Signed-off-by: Mark Fasheh <mfasheh@suse.de>
---
 fs/btrfs/ioctl.c | 148 +++++++++++++++++++++++++++++++++++++++++++------------
 1 file changed, 117 insertions(+), 31 deletions(-)

Comments

David Sterba June 19, 2015, 3:47 p.m. UTC | #1

On Thu, Jun 18, 2015 at 02:10:03PM -0700, Mark Fasheh wrote:
> So I split btrfs_cmp_data() into 3 parts with a small context structure that
> is passed between them. The first, btrfs_cmp_data_prepare() gathers up the
> pages needed (taking page lock as required) and puts them on our context
> structure. At this point, we are safe to lock the extent range. Afterwards,
> we use btrfs_cmp_data() to do the data compare as usual and btrfs_cmp_data_free()
> to clean up our context.

Sounds good.

I see some inconsitencies in the double locking.

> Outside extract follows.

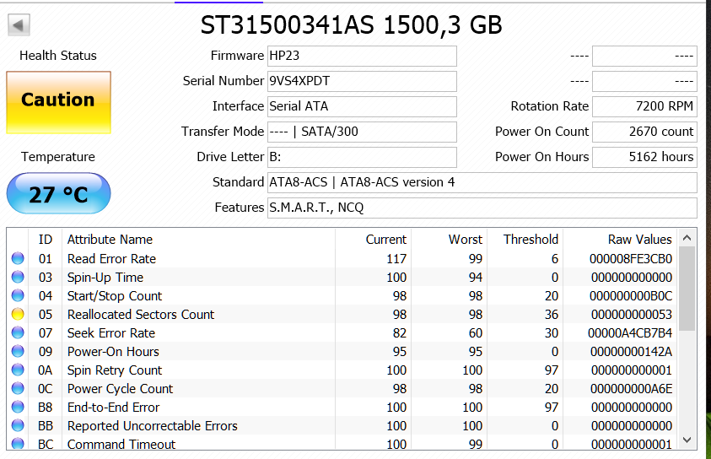This screenshot has width=711, height=459.
Task: Click the blue status icon for Spin Retry Count
Action: coord(18,370)
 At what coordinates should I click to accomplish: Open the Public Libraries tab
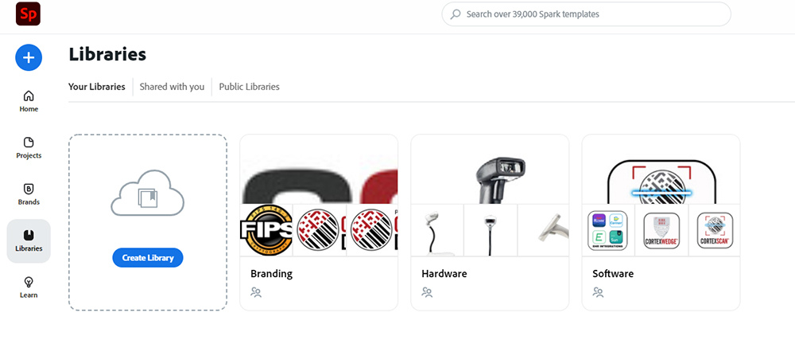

> @@ -2808,52 +2819,120 @@ static inline void lock_extent_range(struct inode *inode, u64 off, u64 len)
>  	}
>  }
>  
> -static void btrfs_double_unlock(struct inode *inode1, u64 loff1,
> -				struct inode *inode2, u64 loff2, u64 len)
> +static void btrfs_double_inode_unlock(struct inode *inode1, struct inode *inode2)
>  {
> -	unlock_extent(&BTRFS_I(inode1)->io_tree, loff1, loff1 + len - 1);
> -	unlock_extent(&BTRFS_I(inode2)->io_tree, loff2, loff2 + len - 1);
> -
>  	mutex_unlock(&inode1->i_mutex);
>  	mutex_unlock(&inode2->i_mutex);

unlock parent lock first, child lock second -- should it be reversed?

>  }
>  
> -static void btrfs_double_lock(struct inode *inode1, u64 loff1,
> -			      struct inode *inode2, u64 loff2, u64 len)
> +static void btrfs_double_inode_lock(struct inode *inode1, struct inode *inode2)
> +{
> +	if (inode1 < inode2)
> +		swap(inode1, inode2);

after that, inode1 > inode2

> +
> +	mutex_lock_nested(&inode1->i_mutex, I_MUTEX_PARENT);

higher address, locked first, parent lock

> +	if (inode1 != inode2)
> +		mutex_lock_nested(&inode2->i_mutex, I_MUTEX_CHILD);

lower address, locked second, child lock

> +}
> +
> +static void btrfs_double_extent_unlock(struct inode *inode1, u64 loff1,
> +				      struct inode *inode2, u64 loff2, u64 len)
> +{
> +	unlock_extent(&BTRFS_I(inode1)->io_tree, loff1, loff1 + len - 1);
> +	unlock_extent(&BTRFS_I(inode2)->io_tree, loff2, loff2 + len - 1);

reversed?

> +}
> +
> +static void btrfs_double_extent_lock(struct inode *inode1, u64 loff1,
> +				     struct inode *inode2, u64 loff2, u64 len)
>  {
>  	if (inode1 < inode2) {
>  		swap(inode1, inode2);
>  		swap(loff1, loff2);
>  	}
> -
> -	mutex_lock_nested(&inode1->i_mutex, I_MUTEX_PARENT);
>  	lock_extent_range(inode1, loff1, len);
> -	if (inode1 != inode2) {
> -		mutex_lock_nested(&inode2->i_mutex, I_MUTEX_CHILD);
> +	if (inode1 != inode2)
>  		lock_extent_range(inode2, loff2, len);
> +}

higher address, locked first

If the locking sequence is always the same, it's not a problem
deadlock-wise, but see btrfs_ioctl_clone:

3639                 if (inode < src) {
3640                         mutex_lock_nested(&inode->i_mutex, I_MUTEX_PARENT);
3641                         mutex_lock_nested(&src->i_mutex, I_MUTEX_CHILD);
3642                 } else {
3643                         mutex_lock_nested(&src->i_mutex, I_MUTEX_PARENT);
3644                         mutex_lock_nested(&inode->i_mutex, I_MUTEX_CHILD);
3645                 }

lower address, locked first, parent lock

different from the order in btrfs_double_inode_lock. What happens if we
get the locks interleaved when extent same and clone are called in
parallel?

lock(i1)
                lock(i2)

lock(i2)                       <-- lockup?

		lock(i1)

I haven't looked further whether the locking classes (parent, child)
could prevent that, but the code should be clear enough so that I don't
have to dig into the locking code to see if it's ok.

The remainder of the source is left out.